I am not (note my own stutter) denying the importance of the discrimination towards transgender people which Thanem raises, but I wonder whether the strategy he adopts is the best way to confront it. In the end, his recommendations sound rather communitarian, echoing contemporary discourses of self management, diversity and servant leadership.
This is not merely an issue of more women, disabled people, ethnic minorities and transgender people becoming managers and executives. It would involve people changing the ways in which they become managers and executives, and changing the ways in which they relate to themselves and others, taking responsibility to enhance not just their own capacities but doing so in ways that enhance the capacities of other people. (p. 124)

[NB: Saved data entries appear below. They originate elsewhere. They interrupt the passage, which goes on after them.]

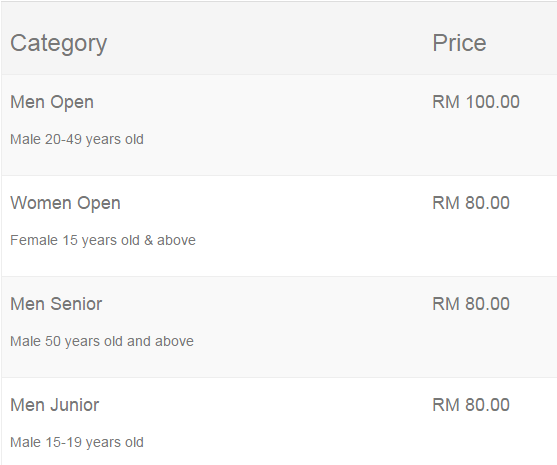Click the word Senior in Men Senior
This screenshot has width=557, height=465.
(x=76, y=304)
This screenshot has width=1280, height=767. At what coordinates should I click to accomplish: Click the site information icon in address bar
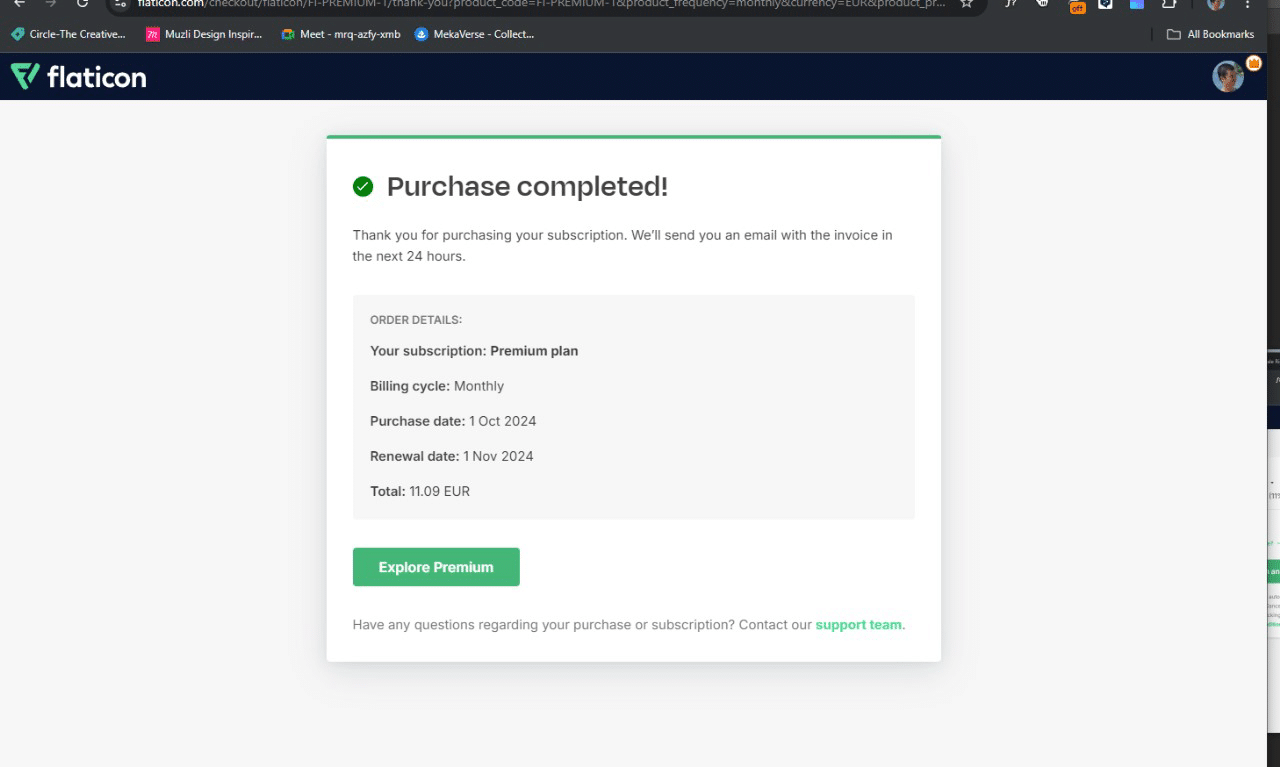click(122, 3)
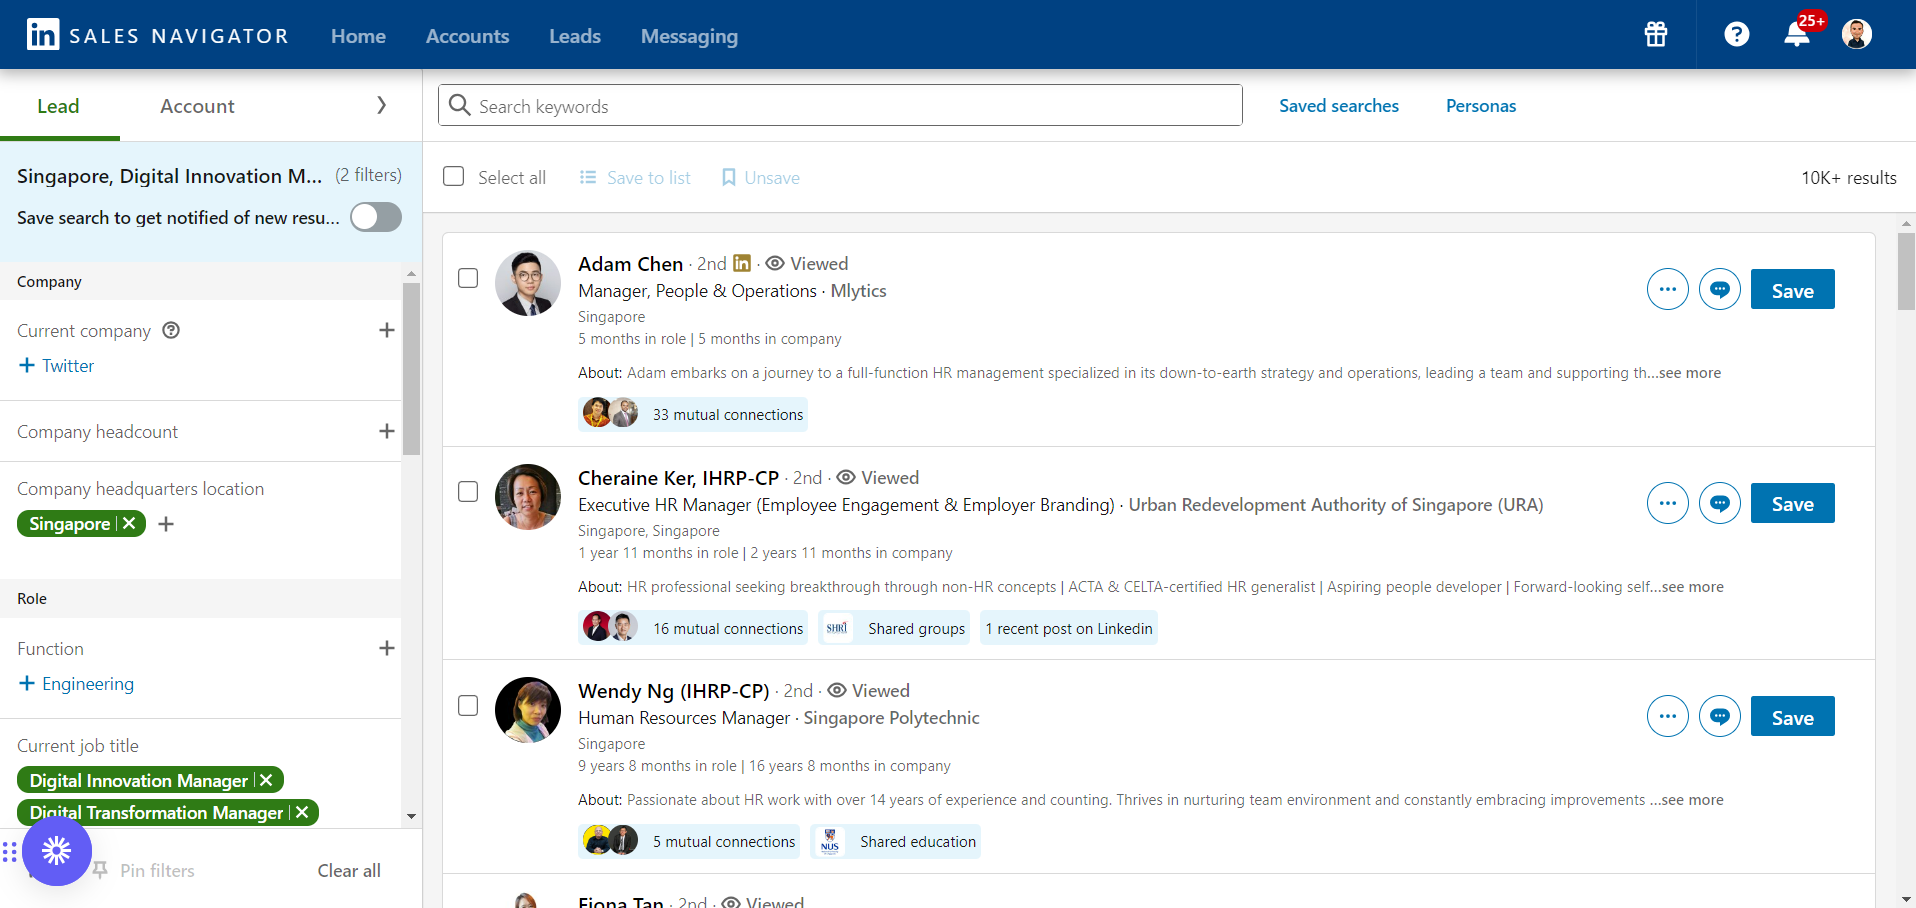This screenshot has width=1916, height=908.
Task: Click the Search keywords input field
Action: pyautogui.click(x=840, y=106)
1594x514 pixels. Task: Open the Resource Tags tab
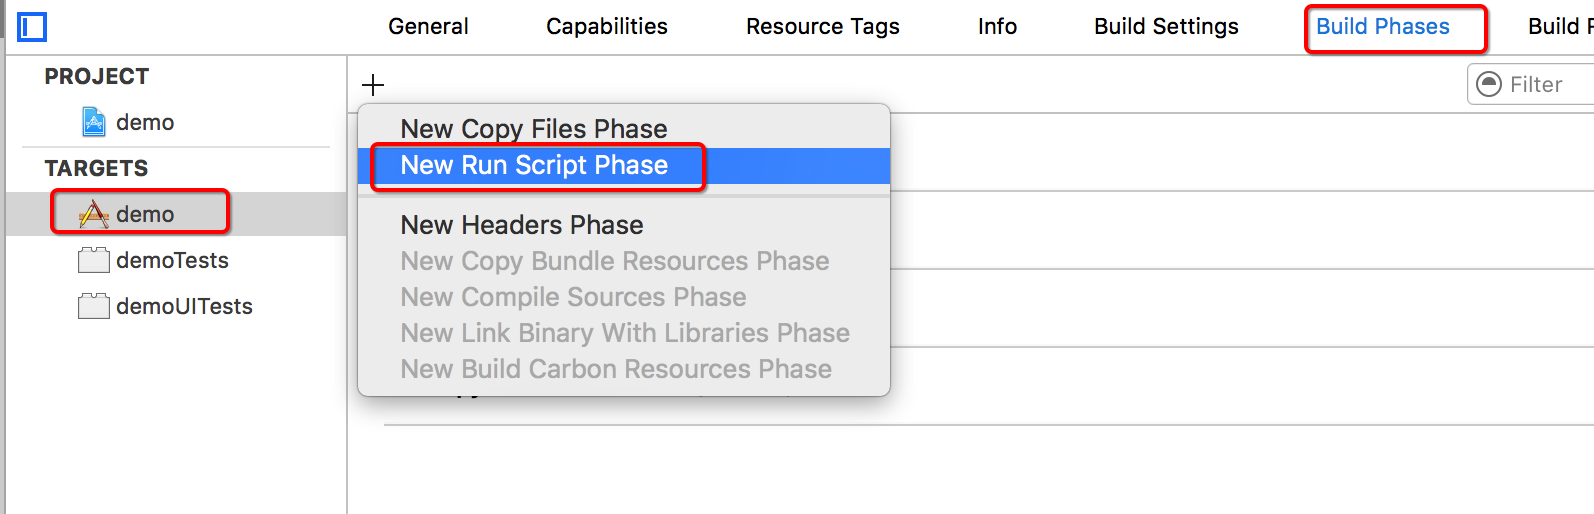point(823,26)
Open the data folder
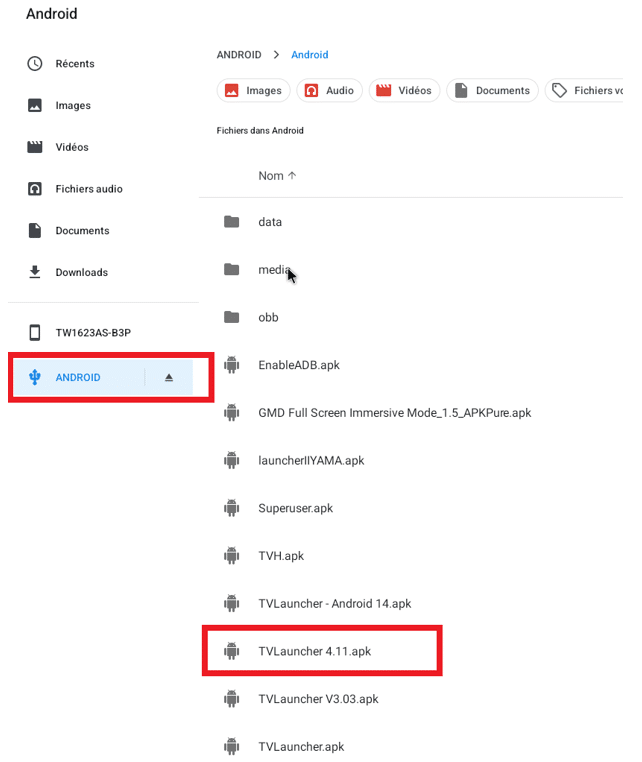This screenshot has width=642, height=762. tap(270, 222)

The monster demands a voice, just like the rest of us, but managers, executives and their organizations appear to endure. Radical philosophical premises appear to mutate into proposals which aren’t likely to frighten anyone very much. Like so many of us who try to make heterodox ideas live within the Business School, what we produce after all our grave digging, chemistry and lightening is not a very frightening monster, often more like liberal humanism in new clothes.